WE trained a DL model to classify the nasal radiographs. Two lateral views from each patient were used as the model input, and the presence of a nasal fracture was determined via binary classification. First, to simultaneously utilize the features of both views, the imaging features were independently extracted from each view using the backbone of EfficientNet-B7 model24. The parameters of the backbone were initialized by loading an ImageNet pretrained model. The input image size of each CNN model was 448 × 448 pixels, and 2560 imaging features were extracted. Then, binary classification was performed with a multilayer perceptron model using the concatenated 5120 features extracted from the two CNN model paths as inputs. The multilayer perceptron model consists of three hidden layers to reduce the number of hidden units by half for each hidden layer. To reduce overfitting of the training data, various random transformations, including random flipping, rotation, affine transforms, intensity inverting, addition of random noises, and random cropping were applied during the model training. Cross-entropy was used as a cost function, and the model parameters were updated using the AdamW algorithm25 with a learning rate of 0.0001 and a weight decay coefficient of 0.001. A cut-off value of 0.5 was used in the cross-entropy loss function such that the parameters were updated based on whether the prediction reached the cut-off value.
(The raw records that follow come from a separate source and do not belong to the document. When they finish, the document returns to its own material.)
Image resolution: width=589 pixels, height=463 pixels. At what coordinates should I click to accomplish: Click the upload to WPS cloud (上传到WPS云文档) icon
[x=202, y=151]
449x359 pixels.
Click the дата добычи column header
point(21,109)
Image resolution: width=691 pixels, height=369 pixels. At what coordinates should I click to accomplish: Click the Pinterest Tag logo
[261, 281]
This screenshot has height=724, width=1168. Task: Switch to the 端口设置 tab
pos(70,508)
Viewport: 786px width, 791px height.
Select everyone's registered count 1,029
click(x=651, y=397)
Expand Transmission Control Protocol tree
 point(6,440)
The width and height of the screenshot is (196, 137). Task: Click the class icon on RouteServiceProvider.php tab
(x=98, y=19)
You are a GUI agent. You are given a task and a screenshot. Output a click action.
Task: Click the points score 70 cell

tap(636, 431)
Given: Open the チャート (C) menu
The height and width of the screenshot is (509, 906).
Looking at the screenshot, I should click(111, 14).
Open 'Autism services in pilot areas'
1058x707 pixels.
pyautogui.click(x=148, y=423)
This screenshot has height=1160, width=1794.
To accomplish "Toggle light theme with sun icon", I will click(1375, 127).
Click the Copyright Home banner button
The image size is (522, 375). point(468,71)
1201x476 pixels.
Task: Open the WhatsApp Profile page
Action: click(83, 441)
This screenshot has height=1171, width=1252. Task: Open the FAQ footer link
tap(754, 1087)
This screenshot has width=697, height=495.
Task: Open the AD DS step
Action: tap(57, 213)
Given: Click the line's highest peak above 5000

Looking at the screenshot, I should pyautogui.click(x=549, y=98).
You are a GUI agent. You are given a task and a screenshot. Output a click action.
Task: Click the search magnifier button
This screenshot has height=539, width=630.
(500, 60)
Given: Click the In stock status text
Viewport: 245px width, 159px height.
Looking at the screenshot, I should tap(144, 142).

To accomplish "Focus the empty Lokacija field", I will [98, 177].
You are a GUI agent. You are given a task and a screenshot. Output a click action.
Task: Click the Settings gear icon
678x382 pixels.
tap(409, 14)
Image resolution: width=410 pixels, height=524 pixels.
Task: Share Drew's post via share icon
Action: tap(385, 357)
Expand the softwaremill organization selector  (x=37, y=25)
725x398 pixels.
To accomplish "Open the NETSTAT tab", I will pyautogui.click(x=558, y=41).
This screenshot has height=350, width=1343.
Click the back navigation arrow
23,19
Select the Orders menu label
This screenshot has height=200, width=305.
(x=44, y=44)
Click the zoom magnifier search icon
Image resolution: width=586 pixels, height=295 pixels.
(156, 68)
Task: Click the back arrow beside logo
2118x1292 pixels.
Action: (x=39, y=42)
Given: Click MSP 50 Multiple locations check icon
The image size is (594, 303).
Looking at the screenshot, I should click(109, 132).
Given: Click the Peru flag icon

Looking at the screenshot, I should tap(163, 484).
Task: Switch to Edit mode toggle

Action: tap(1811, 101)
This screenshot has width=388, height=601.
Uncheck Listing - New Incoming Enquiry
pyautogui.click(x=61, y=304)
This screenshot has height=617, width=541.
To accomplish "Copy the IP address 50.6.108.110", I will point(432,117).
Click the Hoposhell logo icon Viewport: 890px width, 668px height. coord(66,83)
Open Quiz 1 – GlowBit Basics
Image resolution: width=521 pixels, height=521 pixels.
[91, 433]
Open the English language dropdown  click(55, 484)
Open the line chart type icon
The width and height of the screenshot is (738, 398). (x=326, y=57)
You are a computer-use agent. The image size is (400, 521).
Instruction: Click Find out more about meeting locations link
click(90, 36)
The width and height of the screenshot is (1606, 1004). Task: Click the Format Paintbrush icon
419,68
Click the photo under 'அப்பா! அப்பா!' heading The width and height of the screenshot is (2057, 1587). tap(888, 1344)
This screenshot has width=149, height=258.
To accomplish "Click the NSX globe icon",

For each epoch, the AUC for the validation set was calculated and the parameters in the epoch with the best AUC result (the 140th epoch out of the total of 256 epochs in our training process) were selected. After the training process was completed, in the inference of the test set, the probability of an image containing a nasal fracture was determined by averaging the two results, with the order of the two views changed. To identify the key regions that contributed to the model’s decision, Gradient-weighted Class Activation Mapping (Grad-CAM) was applied at the last convolutional layer of the CNN model for each view. We reviewed the Grad-CAM results of the external dataset to observe whether Grad-CAM properly emphasized the nasal bone area. The overall DL model architecture used in this study is summarized in Fig. 5, and more details and the codes of the model were uploaded to the Github repository (https://github.com/hufsaim/nasalbone).

Figure 5
figure 5

A workflow of training deep learning algorithm.

Statistical analysis

Continuous and categorical variables were compared among the training, validation, and internal/external test cohorts using one-way ANOVA and Pearson’s Chi-squared test, respectively. Cohen’s κ was calculated to assess the inter-rater agreement between the DL model and the two radiologists. The level of agreement was determined as none to slight if κ was 0.01–0.20; fair at κ = 0.21–0.40; moderate at 0.41–0.60; substantial at 0.61–0.80; and almost perfect at 0.81–1.0026. To evaluate the diagnostic performance of the DL model, the AUC was calculated for both the internal and the external test set. The optimal threshold for the ROC curve was determined using the Youden index. The AUCs of the DL model and the radiologists were compared using the DeLong method27. Confidence intervals for sensitivities, specificities, and accuracies were derived from 2000 bootstrap replicates using the “pROC” R package. All statistical analyses were performed using R statistical software (v. 4.1.2, Vienna, Austria) and Stata (v. 16.1, College Station, TX, USA). A two-sided P-value of less than 0.05 was considered statistically significant.